====== Given entries

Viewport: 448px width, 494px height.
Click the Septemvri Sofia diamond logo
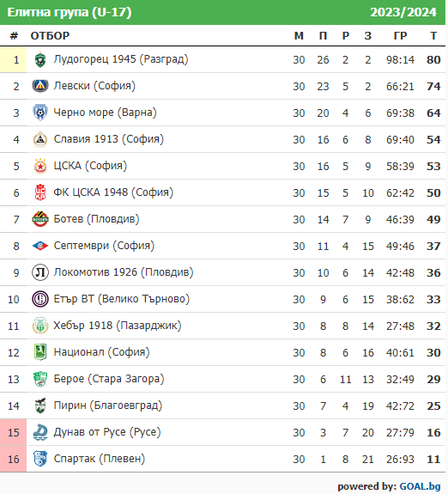coord(40,246)

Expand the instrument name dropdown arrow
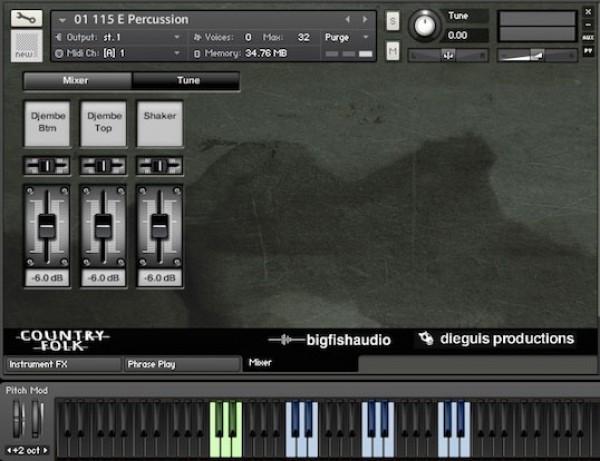pyautogui.click(x=64, y=19)
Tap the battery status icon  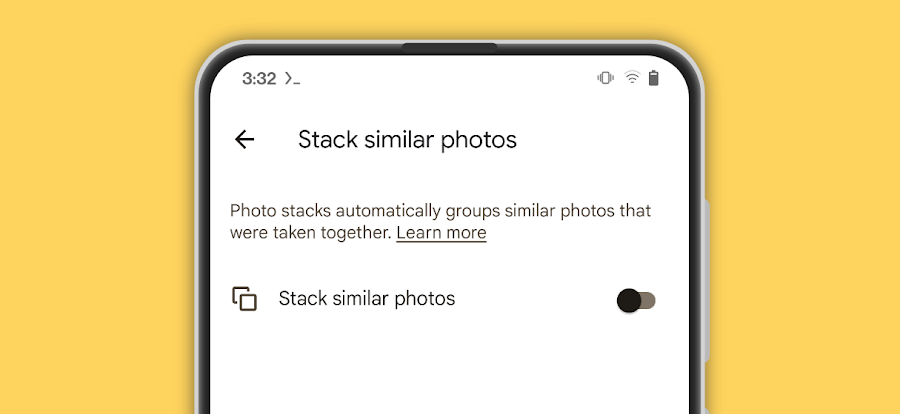click(654, 78)
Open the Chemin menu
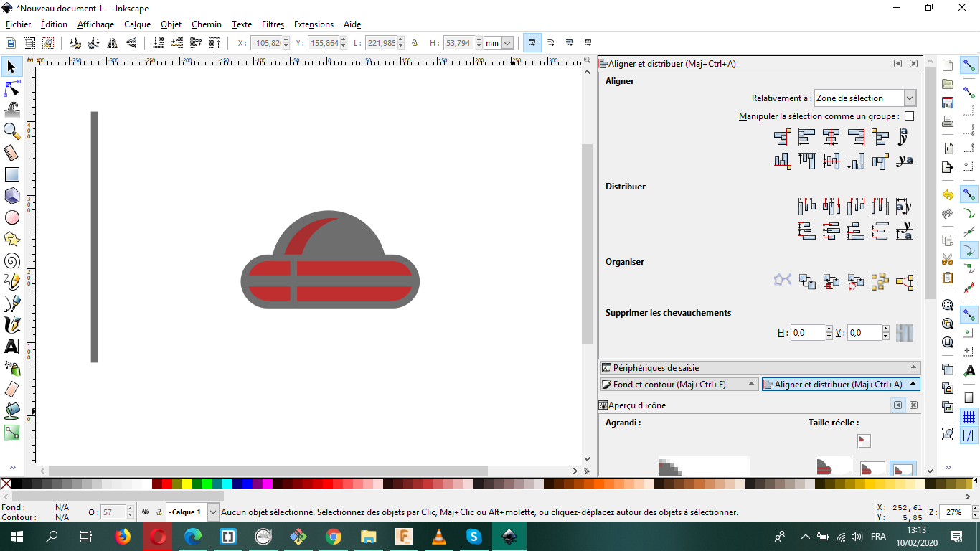The width and height of the screenshot is (980, 551). [x=206, y=24]
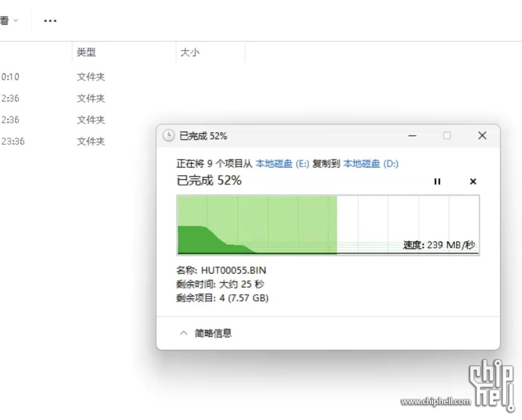Cancel the copy with the small X
The width and height of the screenshot is (522, 420).
click(472, 182)
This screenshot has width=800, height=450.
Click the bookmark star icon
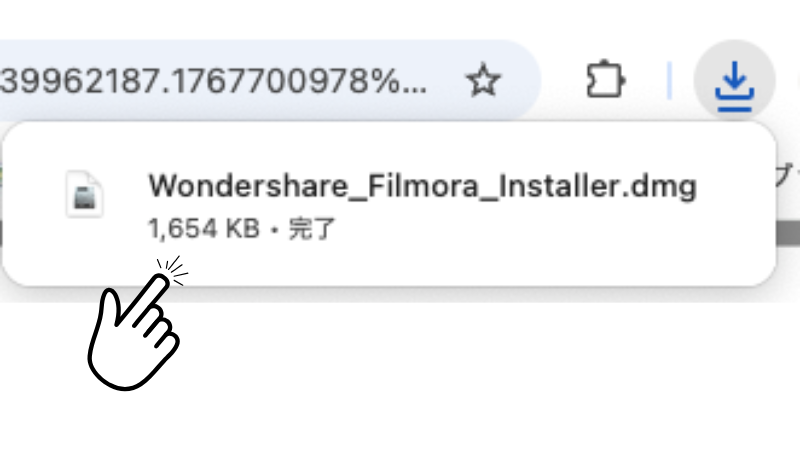tap(484, 81)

============

■ **Task goal**: Please retype, exactly and only, the lines from the one holding "Open the Chemin menu" to the end of the entries, both ends included, without any pictures.

■ **Solution to this problem**:
Open the Chemin menu
The width and height of the screenshot is (980, 551). [x=206, y=24]
Cancel the copy with the small X
The width and height of the screenshot is (522, 420).
click(472, 182)
This screenshot has width=800, height=450.
Click the bookmark star icon
tap(484, 81)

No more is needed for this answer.